Tag Archive for: rush-hour traffic

I was in downtown Atlanta a few weeks back, delivering a few seminars at a writers conference. I loooove getting out from behind my computer and mingling with the rest of humanity (and when they’re paying me, even better…). It’s part of the variety that makes me love this life I (we) have.

Well, apparently, that love and appreciation for My Pretty Cool Life came through loud and clear to one of the attendees of my morning session on self-publishing. After the talk, sitting at my book table, this gentleman approached with a lovely bit of good news: He was a freelancer who did the regular Why I Love My Job feature for the Atlanta Journal-Constitution, and I sure seemed to fit that profile. Would I like to be the subject of a future half-page instalment of the series? “Is this a trick question?” I asked, smiling. Like, duh.
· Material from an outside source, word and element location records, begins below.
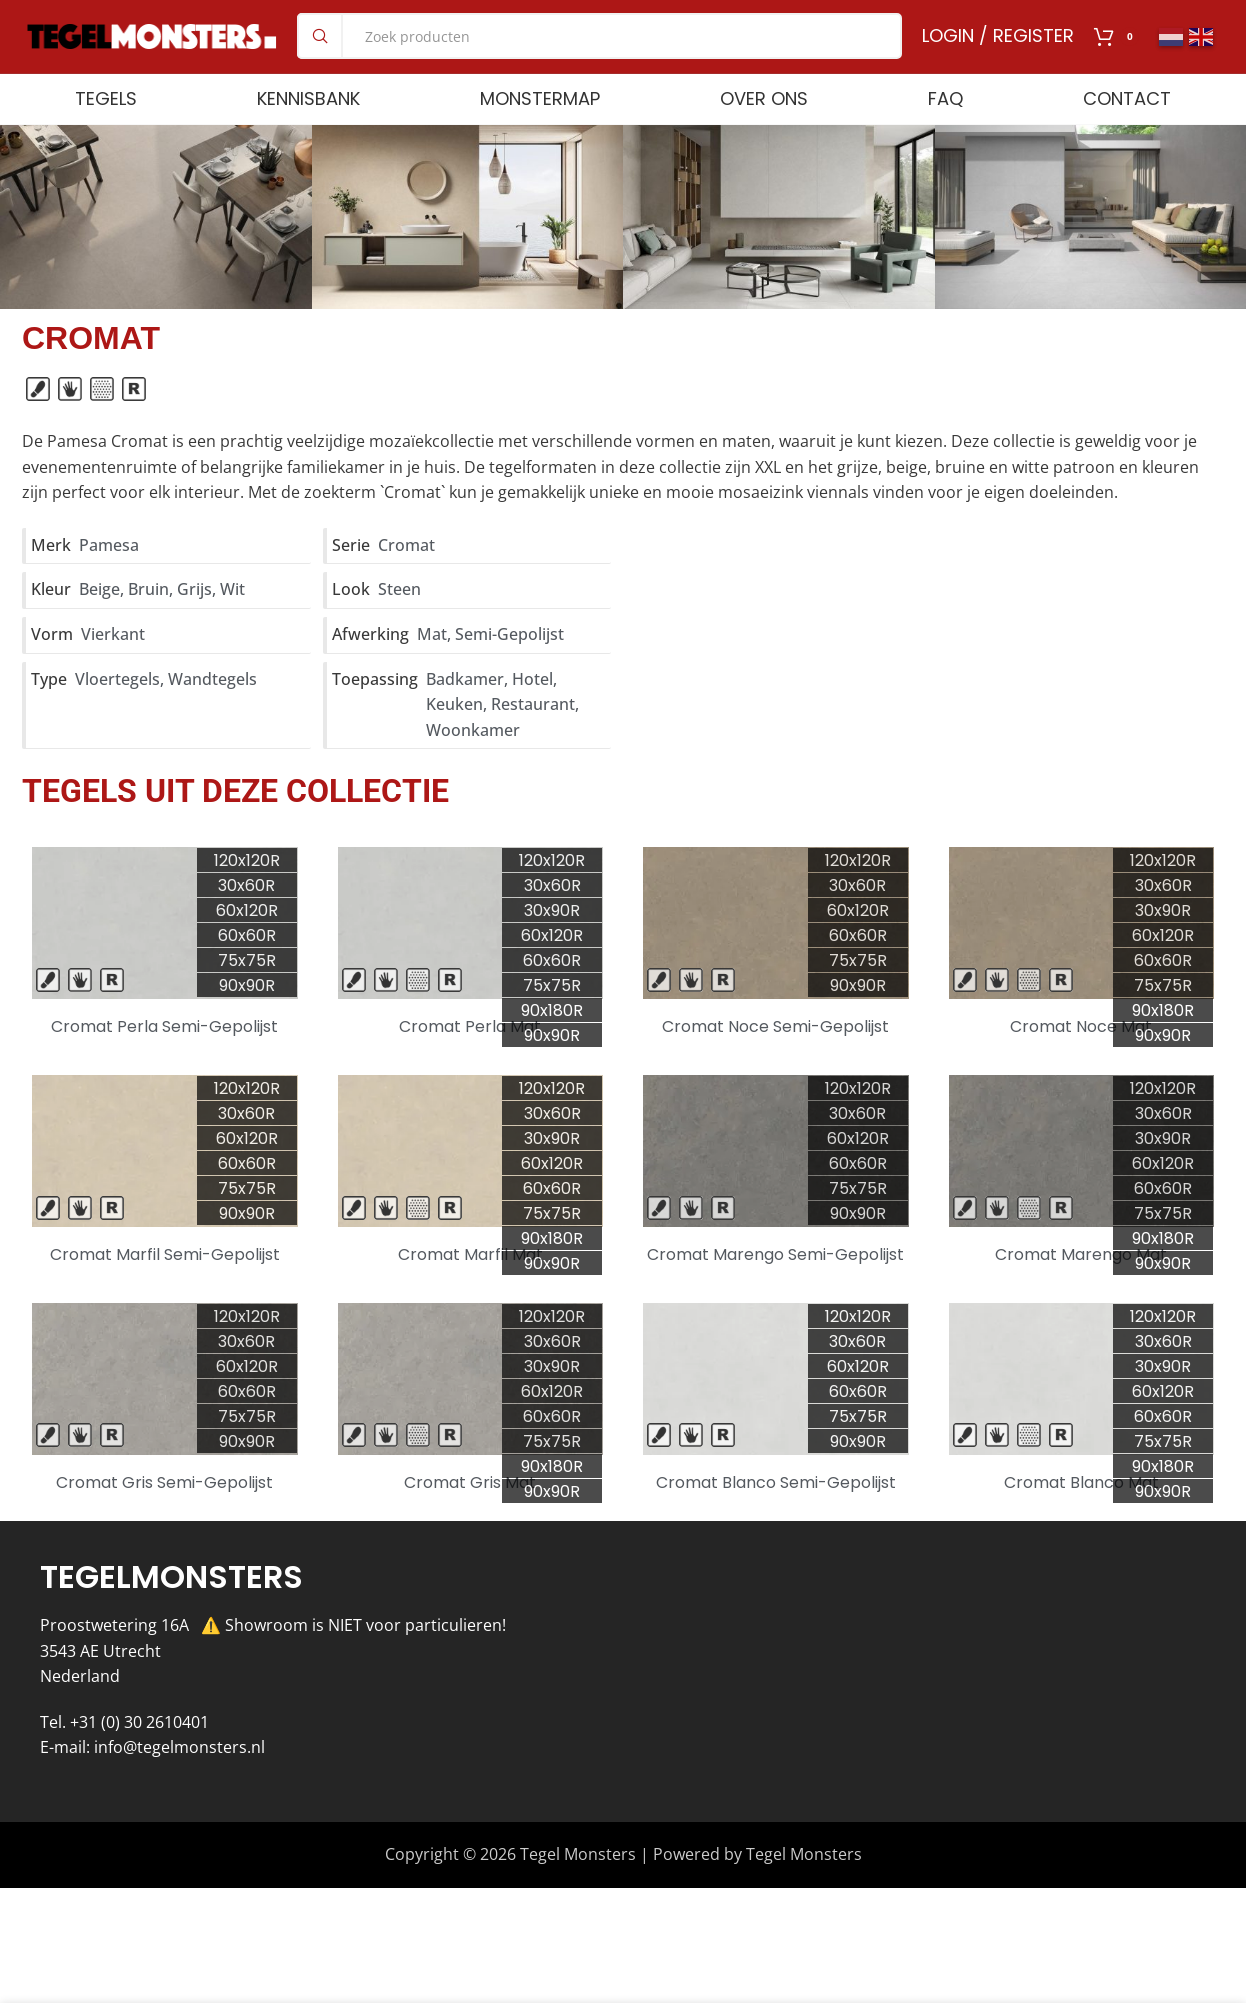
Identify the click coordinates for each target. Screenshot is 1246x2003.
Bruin (148, 620)
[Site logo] (152, 50)
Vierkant (113, 665)
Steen (399, 620)
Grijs (194, 620)
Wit (232, 620)
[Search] (599, 52)
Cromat (406, 576)
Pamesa (109, 576)
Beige (99, 620)
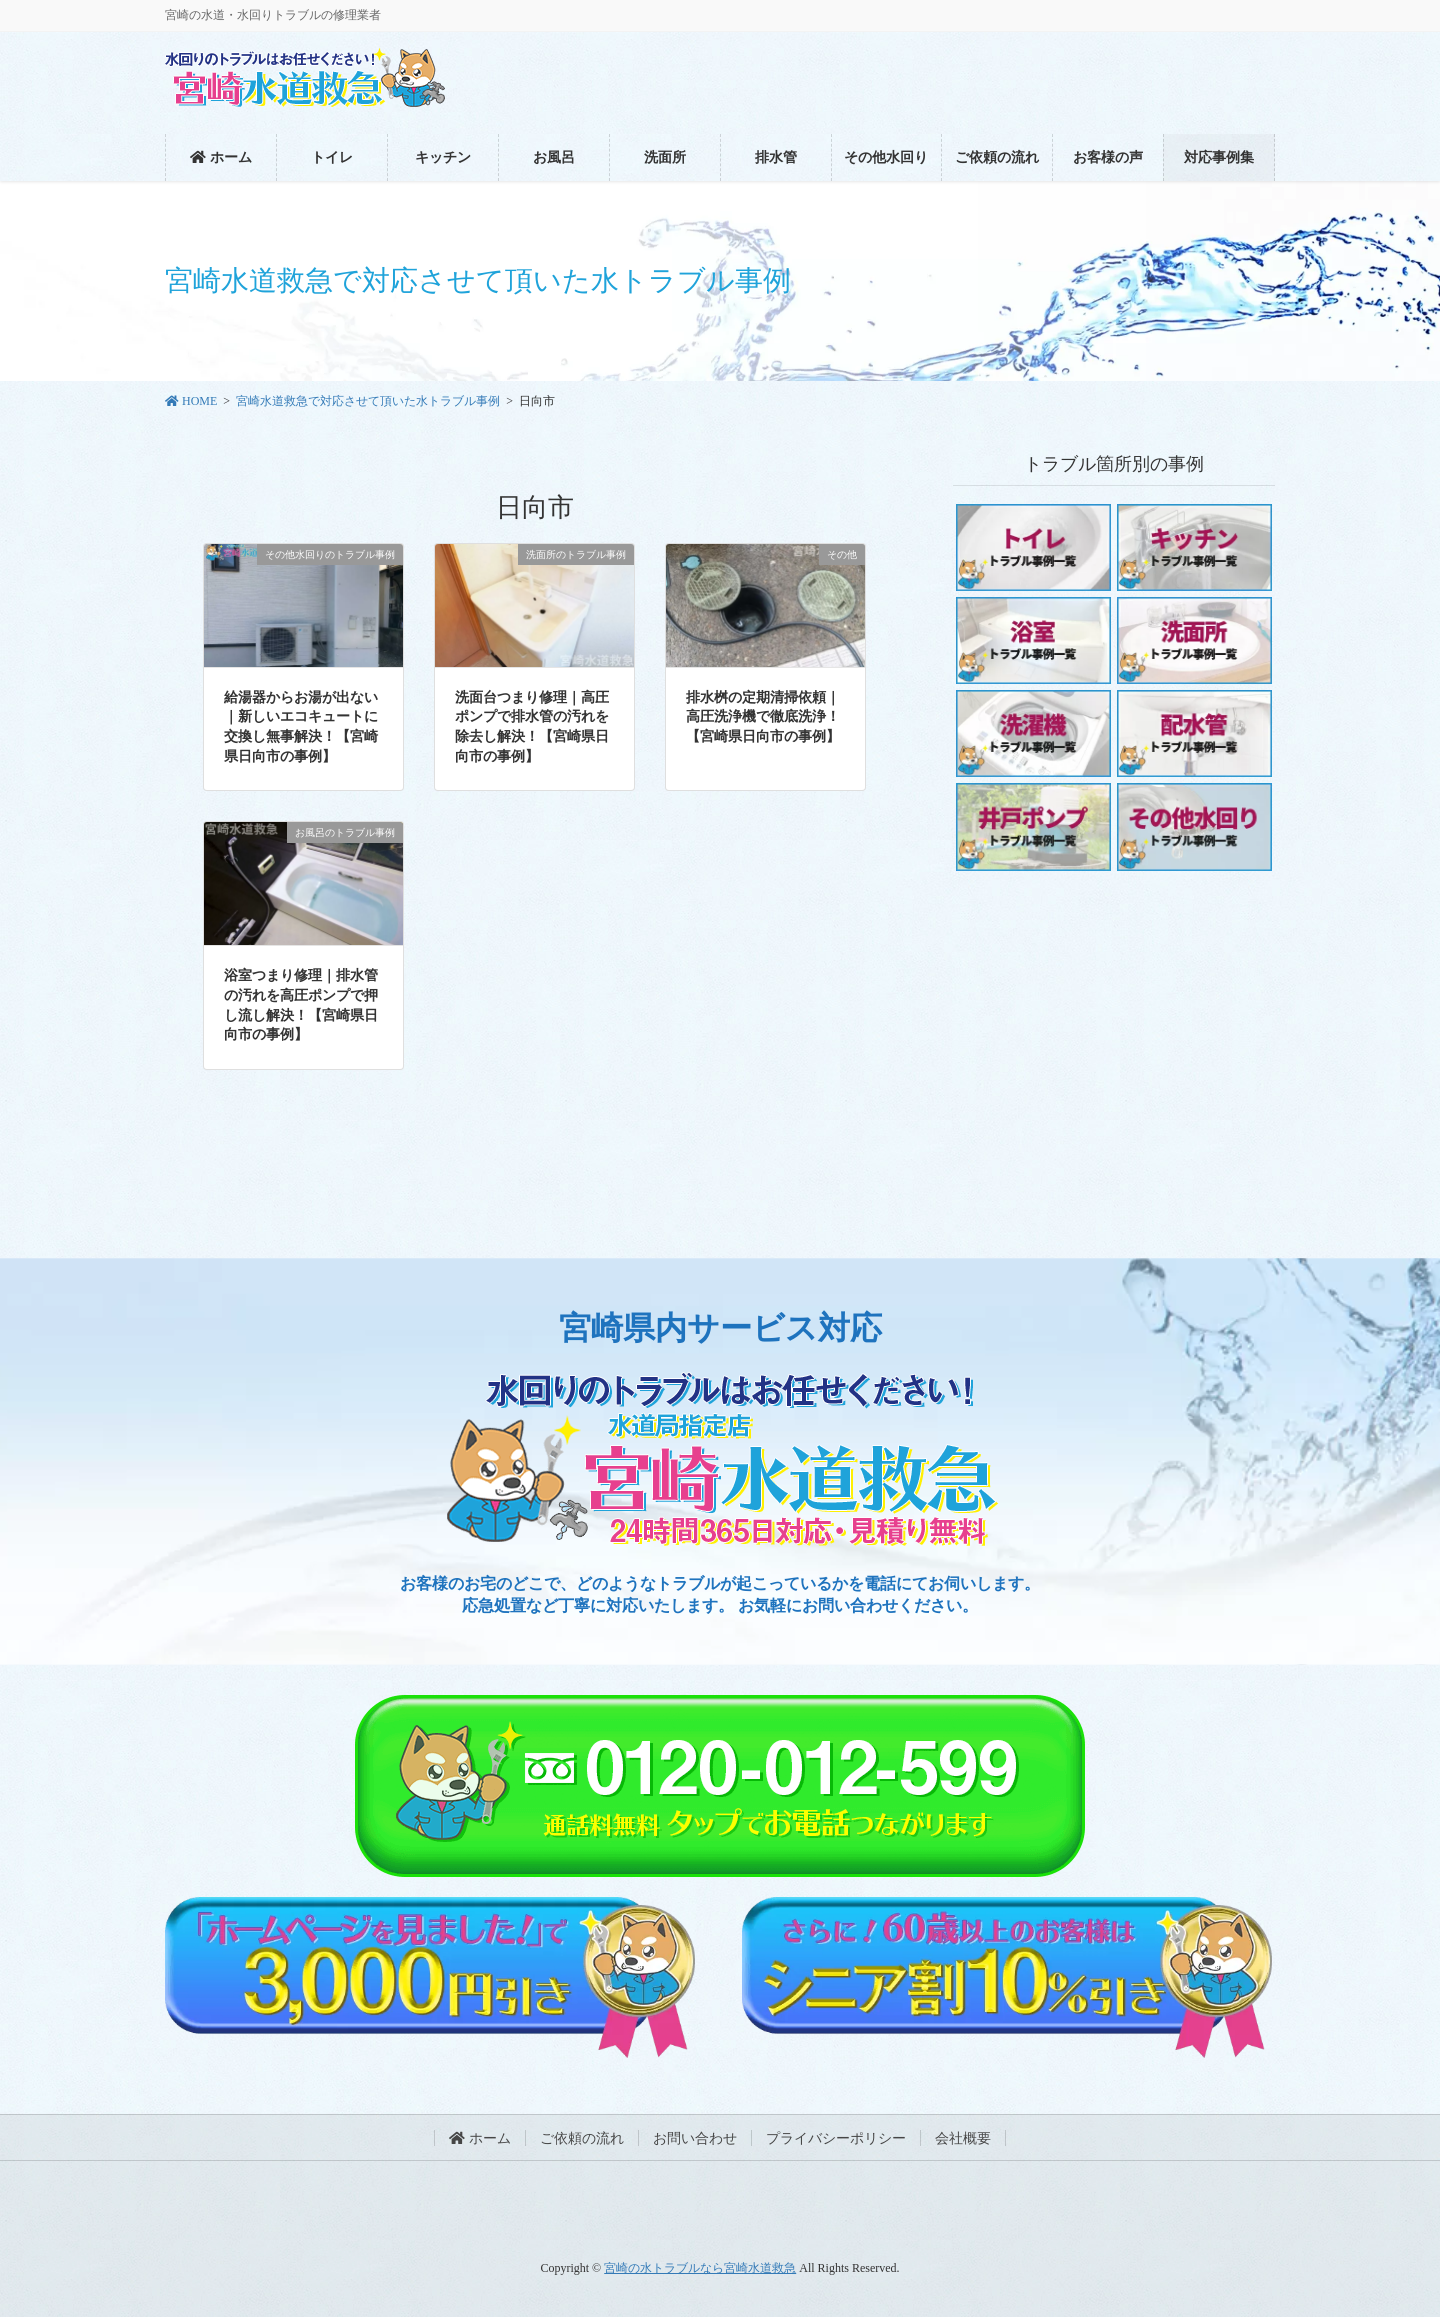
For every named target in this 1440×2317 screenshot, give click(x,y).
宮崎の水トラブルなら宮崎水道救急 (700, 2268)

He came by last Thursday to do the interview and snap a few, and that’ll be coming up some Sunday in May, I’m told. Yay. Of course, it got me thinking about how good I have it. There’s a special moment I have every morning (after rising about 8, 8:30, and commuting 15 feet to my office) when I’m sitting at my computer answering email. Big windows frame trees and more trees, and let the morning sun stream in. I always stop and think about everyone out on the highway, struggling through gridlock on their way to an airless, windowless, soulless cubicle for the next 8-10 hours, and then back in the car for Round 2 and on to fight crowds at the grocery, gym, and dry cleaners, etc.

I thank my lucky stars I am not among their ranks and wish this life for them. To live life on one’s own terms. To rise or crash on your clock, not someone else’s. To take a day, week or month off when you say (as long as you can pay your bills). Yeah, I know, you folks still working for The Man don’t really want to hear all this, but hey, if it helps you get to this place quicker… I joke sometimes – but I’m more than half-serious – that while my Well-Fed Writer titles are ostensibly about writing, they’re really about lifestyle. I just happen to do that with writing.

If you’re living the freelance dream, what part of it puts that quiet, contented smile on your face or even makes you downright giddy?